LUIS  ALONSO RICO PUERTA  

Magistrado  Ponente  

ATC1132-2021  

Radicación  n.° 08001-22-13-000-2021-00441-01  

Bogotá,  D.C., cinco (5) de agosto de dos mil veintiuno (2021).  

1.        Respecto  de la impugnación interpuesta contra el fallo proferido por la  Sala  Civil Familia del Tribunal Superior del Distrito Judicial de  Barranquilla  el  pasado 21 de julio de 2021,  que concedió la tutela promovida por el Banco  Comercial AV Villas S.A.  contra el Juzgado  Segundo Civil del Circuito de esa localidad,  se advierte que quien formuló el recurso carece de mandato que  la legitime para actuar en favor de los vinculados, lo que  inviabiliza su procedencia y le resta competencia funcional a esta  Corporación.  

2.        Lo  anterior, en razón a que la impugnación fue impetrada  por la abogada Carmen Alicia Sarabia León, quien no acreditó  su reconocimiento dentro del presente trámite constitucional  como representante judicial de Carlos Orlando Pedraza Gualdrón  y Martha Gómez Muñoz1,  afectados con la decisión atacada, habida consideración  que no allegó poder especial conferido por las personas a  quienes dice representar en el diligenciamiento ordinario, de allí  que carezca de postulación para actuar en este asunto.  
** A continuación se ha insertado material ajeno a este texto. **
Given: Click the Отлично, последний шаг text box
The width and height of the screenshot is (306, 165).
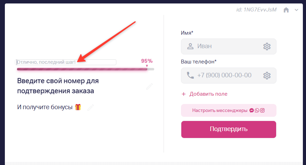Looking at the screenshot, I should [66, 62].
Asimismo,  se aprecia que la memorialista funge como apoderada de los  recurrentes en la indicada causa civil, que se adelanta ante el  Juzgado Segundo Civil del Circuito de Barranquilla; no obstante, la  condición de mandataria en dicho pleito no la faculta para  asumir la vocería judicial de los interesados en este  específico asunto, ya que para ello se requiere el  correspondiente poder especial que acá se echa de menos.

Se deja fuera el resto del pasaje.